それだけで15人もの少年少女がこの城からいなくなった。しかも見目麗しい男女のみ。
「何なのかなこの事件?」
コンコン、コンコン二回ノックされた。
「すみません、緑さん。俺テリーザと言います。エリックさんの命で緑さんの付き人になりました。」
そう言ってきた彼は、かなりの美少年だった。しかし服のすそが汚れており、ズボンの裾が左右少しずつずれており、タイもすこし崩れている。
「あの…なんですか、そんなにジロジロ見て。」
「あぁ、ごめんね。ねえテリーザ、庭でもいじった?」
「はぁ!!えっ、なんで分かったんだ?」
そう言って彼はきょろきょろと自分の格好を見て回っていた。その姿がどこか小動物に似ている。
「ズボンの裾の汚れからだよ。あとテリーザってそんな服着なれないの?」
「えっ…どこまでわかるんだよ。こえ~」
「せっかく綺麗に使っていた言葉取れてるよ。もしかして、イースの出身?」
イースとはこの国のスラム地域に位置するところだ。
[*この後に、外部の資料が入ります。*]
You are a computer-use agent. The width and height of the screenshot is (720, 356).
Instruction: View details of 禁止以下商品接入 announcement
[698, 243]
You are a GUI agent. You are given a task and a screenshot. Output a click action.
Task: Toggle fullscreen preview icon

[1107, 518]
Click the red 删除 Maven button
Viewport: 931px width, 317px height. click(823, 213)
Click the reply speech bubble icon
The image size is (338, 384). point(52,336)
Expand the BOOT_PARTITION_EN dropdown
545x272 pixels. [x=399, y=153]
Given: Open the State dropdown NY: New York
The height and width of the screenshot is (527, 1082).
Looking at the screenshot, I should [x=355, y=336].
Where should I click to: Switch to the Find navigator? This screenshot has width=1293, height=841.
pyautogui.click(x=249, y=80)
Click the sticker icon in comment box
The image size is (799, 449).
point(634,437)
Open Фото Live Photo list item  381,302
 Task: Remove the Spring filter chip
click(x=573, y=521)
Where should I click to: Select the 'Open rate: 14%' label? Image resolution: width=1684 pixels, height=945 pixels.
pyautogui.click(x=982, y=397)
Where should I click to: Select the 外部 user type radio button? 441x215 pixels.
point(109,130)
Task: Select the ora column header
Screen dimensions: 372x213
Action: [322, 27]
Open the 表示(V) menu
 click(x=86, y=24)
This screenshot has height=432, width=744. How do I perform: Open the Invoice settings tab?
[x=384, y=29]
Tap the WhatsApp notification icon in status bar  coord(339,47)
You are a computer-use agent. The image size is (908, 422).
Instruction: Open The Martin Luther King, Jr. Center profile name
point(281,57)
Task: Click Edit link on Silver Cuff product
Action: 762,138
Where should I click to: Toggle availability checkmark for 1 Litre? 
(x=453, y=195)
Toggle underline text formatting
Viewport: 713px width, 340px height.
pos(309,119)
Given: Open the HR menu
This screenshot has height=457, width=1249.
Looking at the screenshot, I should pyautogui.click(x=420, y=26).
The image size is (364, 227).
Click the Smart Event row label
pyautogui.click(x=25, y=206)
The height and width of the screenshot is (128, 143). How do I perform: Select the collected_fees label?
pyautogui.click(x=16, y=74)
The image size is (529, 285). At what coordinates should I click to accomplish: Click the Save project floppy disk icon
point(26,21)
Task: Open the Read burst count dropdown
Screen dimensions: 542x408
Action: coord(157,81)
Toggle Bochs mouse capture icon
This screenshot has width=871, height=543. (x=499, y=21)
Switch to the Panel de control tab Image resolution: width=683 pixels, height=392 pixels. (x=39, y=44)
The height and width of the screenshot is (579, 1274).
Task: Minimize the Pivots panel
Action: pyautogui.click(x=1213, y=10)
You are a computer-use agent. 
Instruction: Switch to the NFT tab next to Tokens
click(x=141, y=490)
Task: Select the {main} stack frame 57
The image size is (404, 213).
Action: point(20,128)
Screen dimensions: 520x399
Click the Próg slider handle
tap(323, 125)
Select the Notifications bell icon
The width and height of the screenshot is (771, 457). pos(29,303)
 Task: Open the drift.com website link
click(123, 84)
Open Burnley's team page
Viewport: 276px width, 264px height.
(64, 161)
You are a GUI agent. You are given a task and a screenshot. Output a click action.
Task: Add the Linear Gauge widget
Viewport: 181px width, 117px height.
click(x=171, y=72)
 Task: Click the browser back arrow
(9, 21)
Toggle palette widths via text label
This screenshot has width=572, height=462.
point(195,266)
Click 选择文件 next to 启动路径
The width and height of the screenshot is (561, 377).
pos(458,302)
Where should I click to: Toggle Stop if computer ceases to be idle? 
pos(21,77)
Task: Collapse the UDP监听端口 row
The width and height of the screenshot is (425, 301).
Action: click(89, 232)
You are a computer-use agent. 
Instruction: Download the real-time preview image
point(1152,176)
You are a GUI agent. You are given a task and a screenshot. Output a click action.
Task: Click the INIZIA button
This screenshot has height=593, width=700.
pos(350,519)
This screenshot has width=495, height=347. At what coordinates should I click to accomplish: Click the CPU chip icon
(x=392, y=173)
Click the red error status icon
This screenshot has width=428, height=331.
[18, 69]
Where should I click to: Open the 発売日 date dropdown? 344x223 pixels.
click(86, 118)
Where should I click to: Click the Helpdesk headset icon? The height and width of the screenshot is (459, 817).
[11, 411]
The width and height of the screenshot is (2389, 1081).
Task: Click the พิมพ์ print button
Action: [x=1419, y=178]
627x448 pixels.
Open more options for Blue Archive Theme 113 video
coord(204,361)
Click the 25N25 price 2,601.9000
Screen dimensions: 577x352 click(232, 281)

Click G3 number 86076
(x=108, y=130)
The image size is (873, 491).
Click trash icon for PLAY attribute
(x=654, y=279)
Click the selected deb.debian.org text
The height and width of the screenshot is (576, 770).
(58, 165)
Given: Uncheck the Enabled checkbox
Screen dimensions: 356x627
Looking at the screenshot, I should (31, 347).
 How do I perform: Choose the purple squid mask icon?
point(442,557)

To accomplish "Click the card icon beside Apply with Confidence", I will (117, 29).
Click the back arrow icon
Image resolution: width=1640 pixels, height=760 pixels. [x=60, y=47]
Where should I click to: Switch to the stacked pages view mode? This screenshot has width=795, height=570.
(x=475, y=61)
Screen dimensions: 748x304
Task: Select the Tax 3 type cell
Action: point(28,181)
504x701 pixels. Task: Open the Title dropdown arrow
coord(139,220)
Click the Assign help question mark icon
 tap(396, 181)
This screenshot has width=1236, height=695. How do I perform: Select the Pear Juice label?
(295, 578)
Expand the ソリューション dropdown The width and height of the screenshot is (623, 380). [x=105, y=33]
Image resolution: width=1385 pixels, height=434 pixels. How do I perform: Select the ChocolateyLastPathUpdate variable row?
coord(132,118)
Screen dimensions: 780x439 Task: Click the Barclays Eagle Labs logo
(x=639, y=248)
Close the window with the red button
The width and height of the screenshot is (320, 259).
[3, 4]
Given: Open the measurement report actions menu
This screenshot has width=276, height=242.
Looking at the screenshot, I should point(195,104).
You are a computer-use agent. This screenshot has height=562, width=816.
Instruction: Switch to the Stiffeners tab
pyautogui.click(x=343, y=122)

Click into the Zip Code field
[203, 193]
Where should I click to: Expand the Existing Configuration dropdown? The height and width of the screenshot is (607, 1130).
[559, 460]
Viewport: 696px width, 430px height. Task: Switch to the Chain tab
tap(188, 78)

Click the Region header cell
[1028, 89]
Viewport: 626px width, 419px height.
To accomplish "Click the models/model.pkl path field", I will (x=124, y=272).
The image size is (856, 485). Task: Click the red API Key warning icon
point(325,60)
そしてこの失踪者15人全てがイース出身である。
「出身までわかるのかよ!!まぁ…そうだよ。俺はイースの2番地出身。」
「なら、この15人に見覚えがある?」
そう言って私は捜査資料に載っていた名前を読み上げた。そして最後の、マイロンに反応を示した。
「マイロンは俺とおんなじ庭園掃除をしていたんだ。綺麗で聡明な女子だったよ。」
「話したことあるんだ。ねぇ、テリーザ実はこの事件の捜査を手伝ってほしいんだ。」
そういって私はテリーザに捜査協力をお願いした
今回でようやく、事件の頭だけ出てきました。
新キャラのテリーザ君のことも暖かい目で見てください。